Growing crowds and successful stadiums have sparked immense confidence in the sport’s long-term prospects, team officials said. In Portland, the defending champion Timbers have a waiting list for season tickets. Sporting Kansas City averages more than 20,000 fans a game and has had 74 straight sellouts, said Rob Thomson, executive vice president of communication and digital.

“A 50-year lease doesn’t seem crazy at all. In 20 years this league has grown so much,” he said. “We are bullish on our goals for being one of the top leagues in the world.”

So, too, is Phil Rawlins, president and founder of the Orlando City MLS club, which began play in 2015 at the nearby Citrus Bowl. After plans for a 19,000-seat, public-private stadium hit a snag with the state of Florida, Orlando’s attendance of more than 30,000 fans per game prompted Rawlins to change the equation. The team bought the land and is building the 26,000-seat stadium.

“I don’t think there’s a better bet in sports ownership today than soccer,” Rawlins said. “The game is not going to go anywhere and the league is going to get stronger.”

Future maintenance

Minnesota United could make its major league debut as early as spring 2017, although that would mean starting play in another venue.

But United’s entry into MLS is contingent on the team getting a stadium. McGuire has said the stadium deal could fall apart if the Legislature does not continue to grant a property tax exemption. The team is also seeking a tax break on construction materials and a liquor license for the stadium.

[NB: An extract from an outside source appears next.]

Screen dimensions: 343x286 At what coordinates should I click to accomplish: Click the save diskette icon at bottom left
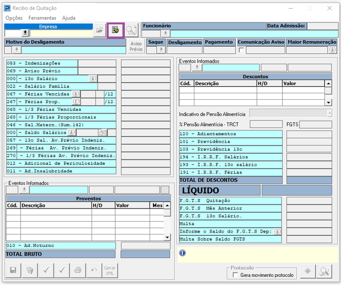pos(13,270)
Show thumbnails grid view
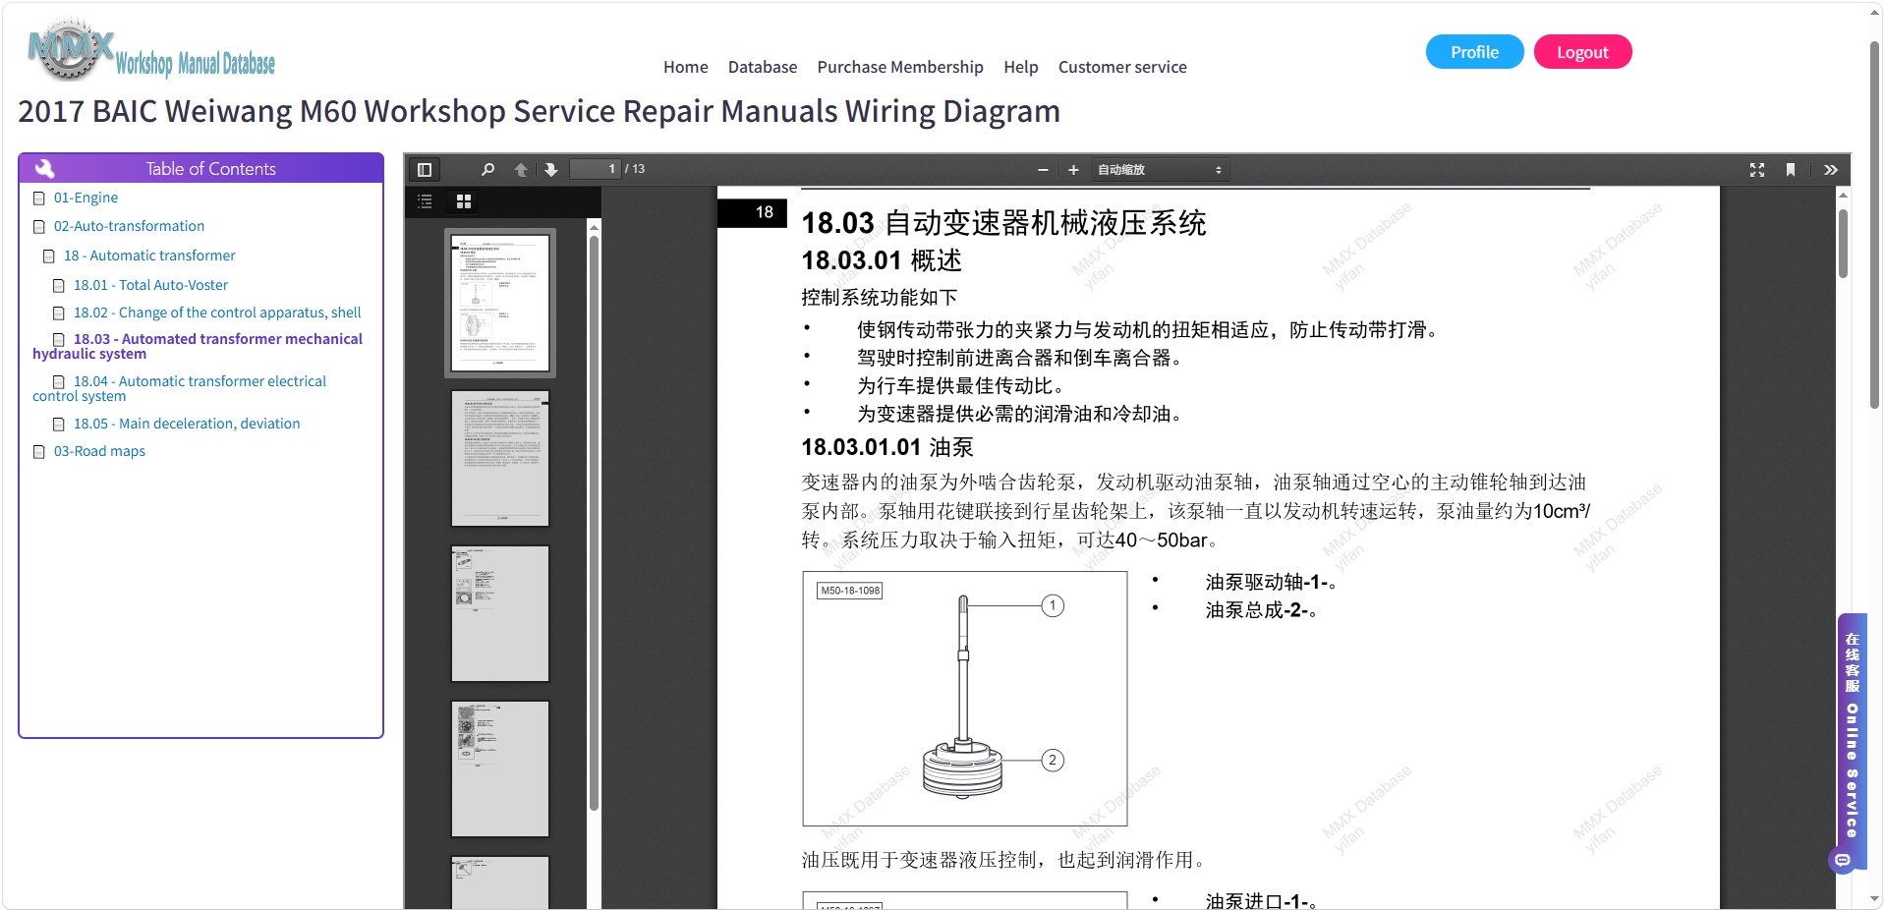 point(464,201)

If the pieces fall into place, the stadium with about 20,000 seats would open in 2018. Once built, ownership of the building would be turned over to St. Paul. But the city would not have to pay for its upkeep.

“We will be responsible for any ongoing maintenance and improvements, not the city,” McGuire said at the Senate Tax Committee hearing.

In addition to maintenance, the team agreed to develop a capital improvement plan to “guide the future capital needs” of the stadium and the plaza, parking areas and other spaces by the stadium, according to the agreement between the city and the team.

St. Paul City Council Member Jane Prince voted against the stadium deal, in part because she wanted an independent consultant to look through the paperwork for any issues the city might have missed. The majority of the council did not agree.

“Hopefully it was written in a way that we would not have the same thing happen to us that Minneapolis did with Target Center,” Prince said. Minneapolis is paying $74.5 million to overhaul the city-owned building where the Timberwolves play.

“The good news if it doesn’t work is we have site control, we haven’t had to pay for the stadium,” Prince said. “If soccer weren’t to be the sport that we hope it is in 20 or 30 years, we have the option of looking at other uses. But I hope there’s nothing that we didn’t notice in the agreement.”

The stadium is an enormous risk, said Senjem, who is co-sponsoring the Senate bill that would grant the team tax breaks, but he said McGuire and the team — not taxpayers — are responsible.

“It’s a very costly upfront investment that is going to be paid off in what seems like a very, very long-term way,” Senjem said.